#### SOURCE TEXT:
** Begin **

IN ONE MONTH volume two of The Belgic Confession commentary will be printed, completing the two-volume set written by Professor David J. Engelsma.

We provide you with an excerpt from Chapter 17: Article 23 on Justification.

Justification as Experience

Justification by faith alone, without works, not only excludes works from God’s justifying act, but also from the believer’s knowledge and certainty of righteousness with God. If this were not the case, “we should always be in doubt, tossed to and fro without any certainty, and our poor consciences would be continually vexed.”

Therefore, to teach that in the end the experience and assurance of righteousness with God are realized by the sinner’s good works, or are somehow dependent upon the good works of the sinner, is the denial of justification by faith alone. In that case, faith would need the help of the sinner’s works to give the blessing of justification. Union with Christ and his work would not be enough.

Practically, rather than serving the experience and certainty of righteousness with God, throwing the sinner upon his own good works for the assurance of justification is fatal to this experience and certainty. The more the sinner examines his own good works, even the best of them, with a view to founding the assurance of his righteousness upon them, the more he is convicted of their gross imperfections and the more does his assurance of justification fade like morning mist. As the Catechism pronounces upon them, there is in them “only a small beginning of this obedience.”[1]

Examining himself and his works, with regard to justification (which is the context of the passage), the apostle does not find grounds for his experience of righteousness with God, but on the contrary, is compelled to cry out, “O wretched man that I am! who shall deliver me from the body of this death?” (Rom. 7:24)

** End **

#### MATERIAL SUPPLIED:

** Begin **

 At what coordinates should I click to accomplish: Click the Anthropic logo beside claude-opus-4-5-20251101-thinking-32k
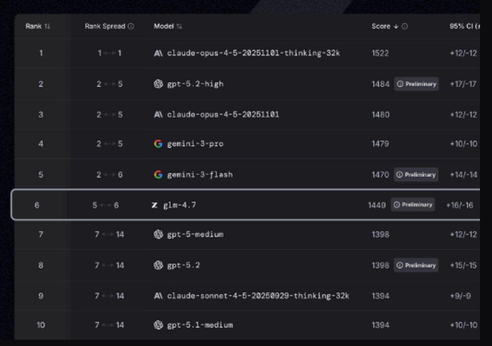(158, 53)
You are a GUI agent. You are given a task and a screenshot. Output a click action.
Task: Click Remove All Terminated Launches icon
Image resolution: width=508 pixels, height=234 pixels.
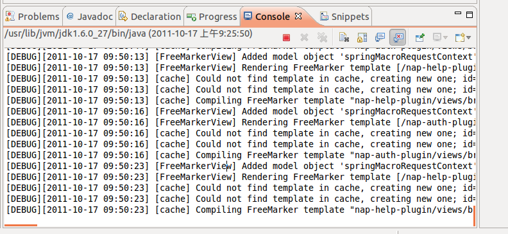click(322, 38)
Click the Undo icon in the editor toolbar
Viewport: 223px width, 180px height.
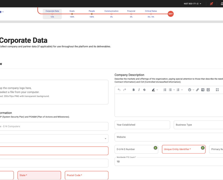[119, 90]
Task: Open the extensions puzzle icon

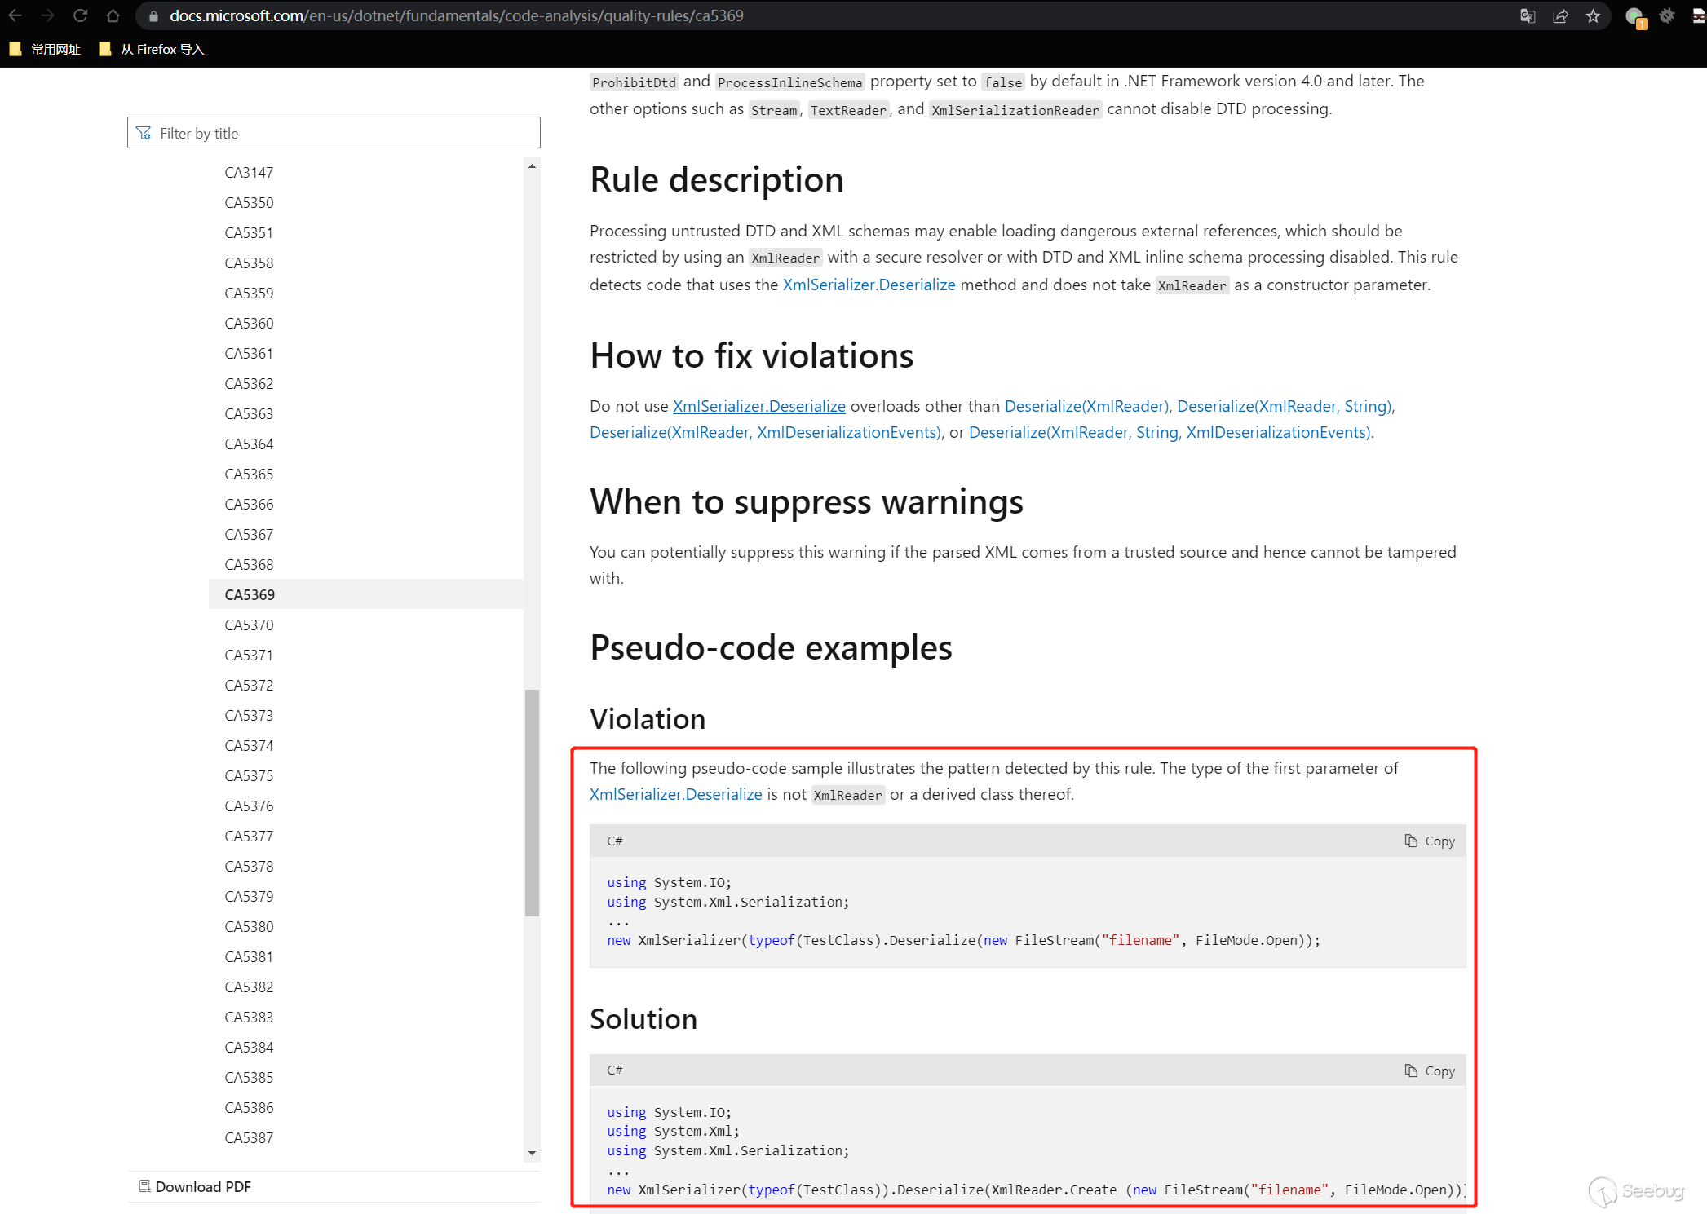Action: point(1666,15)
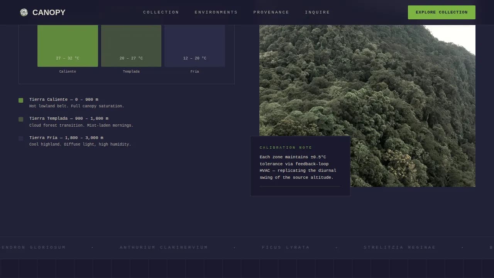Select the Templada 20–27 °C block

131,46
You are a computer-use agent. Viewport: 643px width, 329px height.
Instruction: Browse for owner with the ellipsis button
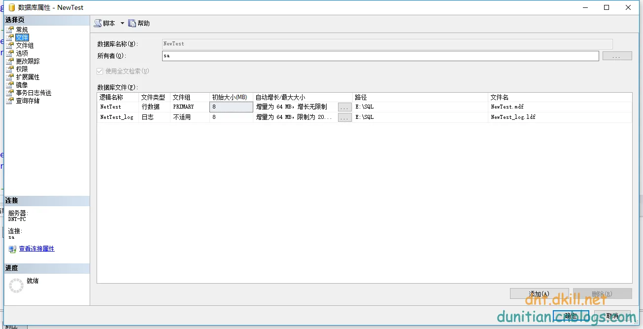[617, 56]
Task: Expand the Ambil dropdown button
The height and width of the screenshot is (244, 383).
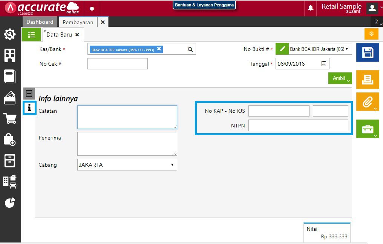Action: click(339, 78)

** End **

#### REQUIREMENTS:
**a.** For each statement, answer yes or no according to the justification excerpt, and quote the words that decide it. (i) Volume two of the commentary is due to be printed in one month. (ii) The passage is drawn from Chapter 23. (iii) Examining even one's best works makes the assurance of justification grow stronger.
**b.** Carry on the justification excerpt after its final sentence, keeping its voice and line of argument.
The entries were taken from a separate source.

#### OUTPUTS IN ORDER:
**a.**
(i) Yes: "IN ONE MONTH volume two of The Belgic Confession commentary will be printed"
(ii) No: "an excerpt from Chapter 17: Article 23 on Justification"
(iii) No: "the more does his assurance of justification fade like morning mist"

**b.**
For the certainty of his justification with God, the believing sinner looks away from himself and his own works, whether bad or good, to Jesus Christ crucified and his work. Faith is the spiritual eye that sees Jesus Christ and Jesus Christ only. Only a complete reliance upon the perfect work of Jesus Christ for him and in his stead can be the means of a conscious and assured righteousness with the thrice holy God. The Confession says as much: “without presuming to trust in any thing in ourselves…[but] relying and resting upon the obedience of Christ crucified alone.”

Therefore if your conscience troubles you and you are a sinner and are seeking to become righteous, what will you do? Will you look around to see what works you may do or where you may go? No. On the contrary, see to it that you hear or recall the name of the Lord, that is, that God is righteous, good, and holy; and then cling to this, firmly believing that He is such a One for you. Now you are at once such a one, like Him. But you will never see the name of the Lord more clearly than you do in Christ…This is a righteousness that is bountiful, given without cost, firm, inward, eternal, true, heavenly, divine; it does not earn, receive, or seek anything in this life…it is directed toward Christ and His name, which is righteousness.
[2]

[1] Heidelberg Catechism, Q 114, in Schaff, Creeds of Christendom, 3:349.
[2] Martin Luther, “Lectures on Galatians,” in Luther’s Works, ed. Jaroslav Pelikan (Saint Louis: Concordia Publishing House, 1964), 27:221–222.